Posted by WorldbyStorm in Uncategorized.

This is fantastic, in a kitsch sort of a way. News that a Soviet television version of the Lord of the Rings has been rediscovered.

A Soviet television adaptation of The Lord of the Rings thought to have been lost to time was rediscovered and posted on YouTube last week, delighting Russian-language fans of JRR Tolkien.

The 1991 made-for-TV film, Khraniteli, based on Tolkien’s The Fellowship of the Ring, is the only adaptation of his Lord of the Rings trilogy believed to have been made in the Soviet Union.

Aired 10 years before the release of the first instalment of Peter Jackson’s movie trilogy, the low-budget film appears ripped from another age: the costumes and sets are rudimentary, the special effects are ludicrous, and many of the scenes look more like a theatre production than a feature-length film.

Consider this must have been one of the last productions before the USSR left the stage of history.

In any event the adaptation is quite something.
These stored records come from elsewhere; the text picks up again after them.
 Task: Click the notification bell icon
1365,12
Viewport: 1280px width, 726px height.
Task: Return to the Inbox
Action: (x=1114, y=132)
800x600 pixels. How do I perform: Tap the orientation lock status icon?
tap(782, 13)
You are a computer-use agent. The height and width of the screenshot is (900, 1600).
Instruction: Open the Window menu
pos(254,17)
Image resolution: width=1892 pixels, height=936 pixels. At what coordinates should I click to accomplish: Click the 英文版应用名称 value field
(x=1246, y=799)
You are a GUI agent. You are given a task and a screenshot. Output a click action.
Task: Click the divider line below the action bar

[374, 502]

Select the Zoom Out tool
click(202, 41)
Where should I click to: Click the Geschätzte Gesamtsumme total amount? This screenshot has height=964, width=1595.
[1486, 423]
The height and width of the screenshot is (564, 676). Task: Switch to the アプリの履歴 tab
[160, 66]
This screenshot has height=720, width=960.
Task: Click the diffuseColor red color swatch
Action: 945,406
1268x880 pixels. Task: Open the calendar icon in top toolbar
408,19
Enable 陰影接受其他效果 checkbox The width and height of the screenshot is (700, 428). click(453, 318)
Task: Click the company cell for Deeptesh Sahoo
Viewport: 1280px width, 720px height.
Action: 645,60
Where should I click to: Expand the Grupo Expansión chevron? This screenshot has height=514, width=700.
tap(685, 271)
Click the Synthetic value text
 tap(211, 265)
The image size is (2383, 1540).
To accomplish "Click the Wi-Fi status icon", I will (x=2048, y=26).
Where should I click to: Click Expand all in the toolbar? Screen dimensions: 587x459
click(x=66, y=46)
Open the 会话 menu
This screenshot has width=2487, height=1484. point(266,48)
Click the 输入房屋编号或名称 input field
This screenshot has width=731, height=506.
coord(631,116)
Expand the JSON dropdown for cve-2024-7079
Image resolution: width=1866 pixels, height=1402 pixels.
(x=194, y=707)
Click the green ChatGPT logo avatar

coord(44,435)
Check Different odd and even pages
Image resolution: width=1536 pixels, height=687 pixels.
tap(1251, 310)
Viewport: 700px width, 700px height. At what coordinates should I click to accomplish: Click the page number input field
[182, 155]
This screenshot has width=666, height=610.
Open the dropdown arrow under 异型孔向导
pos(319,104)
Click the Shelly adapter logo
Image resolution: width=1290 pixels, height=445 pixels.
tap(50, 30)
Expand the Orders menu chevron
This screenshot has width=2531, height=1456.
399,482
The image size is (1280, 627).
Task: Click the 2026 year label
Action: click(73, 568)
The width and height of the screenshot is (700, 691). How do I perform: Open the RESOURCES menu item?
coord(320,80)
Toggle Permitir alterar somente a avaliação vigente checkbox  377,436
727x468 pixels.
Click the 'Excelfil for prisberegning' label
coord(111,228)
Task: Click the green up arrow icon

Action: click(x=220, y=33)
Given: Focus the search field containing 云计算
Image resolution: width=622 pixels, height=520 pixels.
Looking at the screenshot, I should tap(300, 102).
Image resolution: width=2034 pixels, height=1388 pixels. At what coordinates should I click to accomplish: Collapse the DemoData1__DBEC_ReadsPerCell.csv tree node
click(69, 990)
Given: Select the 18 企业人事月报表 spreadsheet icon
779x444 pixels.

It’s entertaining to see the manner in which the same elements were utilised – the Ring itself, the Black Riders, the aforementioned theatre like production. Some strange choices in respect of the background music, and wigs too. Really the experience is bizarre, check out the attack on Weathertop (at least I think it’s the attack on Weathertop), or the Orcs, or…Sauron. Sauron. What can one say? As far as can be made out the series only gets through part of the Fellowship of the Ring.

Add to this footage from a proposed animation of The Hobbit. A fascinating sideways view of how Tolkien might be interpreted.


1. Paul Culloty - April 10, 2021

Many Soviet films were highly regarded, even in the West, during the Sixties and Seventies, so you do wonder why this looks like it was effectively cobbled together for two roubles, as the Guardian alludes – cutbacks to the sector during the Gorbachev era, or more that the regime never particularly cared for fantasy as a genre?


WorldbyStorm - April 10, 2021

Yeah, look at Solaris, Stalker, and even less science fictional ones and they’re pretty fabulous in their own way (Stalker would be one of my two five or six films full stop). Though perhaps Stalker and Solaris were more grounded in reality on some level and this was a bit suspect?

Liked by 1 person

2. NFB - April 11, 2021

Yeah, watched this the other day. Fascinating little tidbit. Had a kind of 1970’s Doctor Who feel in its production. Some odd choices throughout all the same, not least Gandalf’s confrontation with the Balrog being entirely off-screen!


WorldbyStorm - April 11, 2021

It is very 1970s. Perhaps that offscreen encounter was a good thing given how they handled the Bombadil scene effects wise! Btw what was it with the hair caps over actors hair. Very strange production.